------ DOCUMENT EXTRACT ------

I'm retrieving a table from database as result of a search action, but when I try to display the result I see the table and the data, but the image returned in each row is not render, I think my problem is in the $('#search').html(data), I'm not sure please someone knows what is the problem?
this is the result
http://s9.postimg.org/mro5qn46n/search_result.jpg
****This is the search page, where result table is displayed****
<table align="center">
<tr>
<td>
<label for="criteria">Select Criteria</label>
</td>
<td>
<select name="select" id="criteria">
<option selected="true" style="display:none;"></option>
<option value="value1">name</option>
<option value="value2">apartment</option>
</select>
</td>
<td>
<input type="text" name="value" size="40" maxlength="60" id="value"\>
</td>
</tr>
<tr>
<td>
<input name="name-submit" type="button" id="submit" value="Search"\>
</td>
</tr>
<tr>
<td >
<div id="search"></div>
</td>
</tr>
</table>
<script type="text/javascript" src="../js/jquery-1.11.1.min.js"></script>
<script type="text/javascript">
$('#submit').click(function(){
var criteria = $("#criteria option:selected").text();
var value = $("#value").val();
$.post("search_r.php",{criteria:criteria,value:value},function(data){
$('#search').html(data);
});
});
</script>
****This is the Page that calls $.post() in the main seach page ****
<?php
$criteria = $_POST['criteria'];
$value = $_POST['value'];
$con = mysqli_connect("localhost","root","");
mysqli_select_db($con,"gables");
$query = "SELECT * FROM residents WHERE $criteria = '$value'";
$result = mysqli_query($con,$query);
echo "<table border='1'>
<tr>
<th>Id</th>
<th>Name</th>
<th>Last Name</th>
<th>Apartment</th>
<th>Parking</th>
<th>Phone1</th>
<th>Phone2</th>
<th>image</th>
</tr>";
while($row = mysqli_fetch_array($result))

------

◆ **TASKS AND EXERCISES**:
- A) Answer these questions about the forum post:
(i) To which PHP file does the $.post() call send the criteria and value?
(ii) Which database does the PHP code select with mysqli_select_db?
(iii) From which table does the SQL query select rows?
- B) Please list every column header (th) in the table that the PHP code in the forum post echoes.

------ RECORD EXCERPTS ------

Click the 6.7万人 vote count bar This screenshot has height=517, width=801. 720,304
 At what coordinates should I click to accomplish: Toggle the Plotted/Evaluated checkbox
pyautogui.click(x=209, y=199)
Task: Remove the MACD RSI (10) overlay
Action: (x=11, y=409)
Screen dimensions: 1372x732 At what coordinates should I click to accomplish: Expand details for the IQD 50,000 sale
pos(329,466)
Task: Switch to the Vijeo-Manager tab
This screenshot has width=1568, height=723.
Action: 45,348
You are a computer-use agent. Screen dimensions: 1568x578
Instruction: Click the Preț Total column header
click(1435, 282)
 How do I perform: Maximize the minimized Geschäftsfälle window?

------

◆ **SOLUTIONS BY TASK**:
- A)
(i) search_r.php
(ii) gables
(iii) residents

- B) Id, Name, Last Name, Apartment, Parking, Phone1, Phone2, image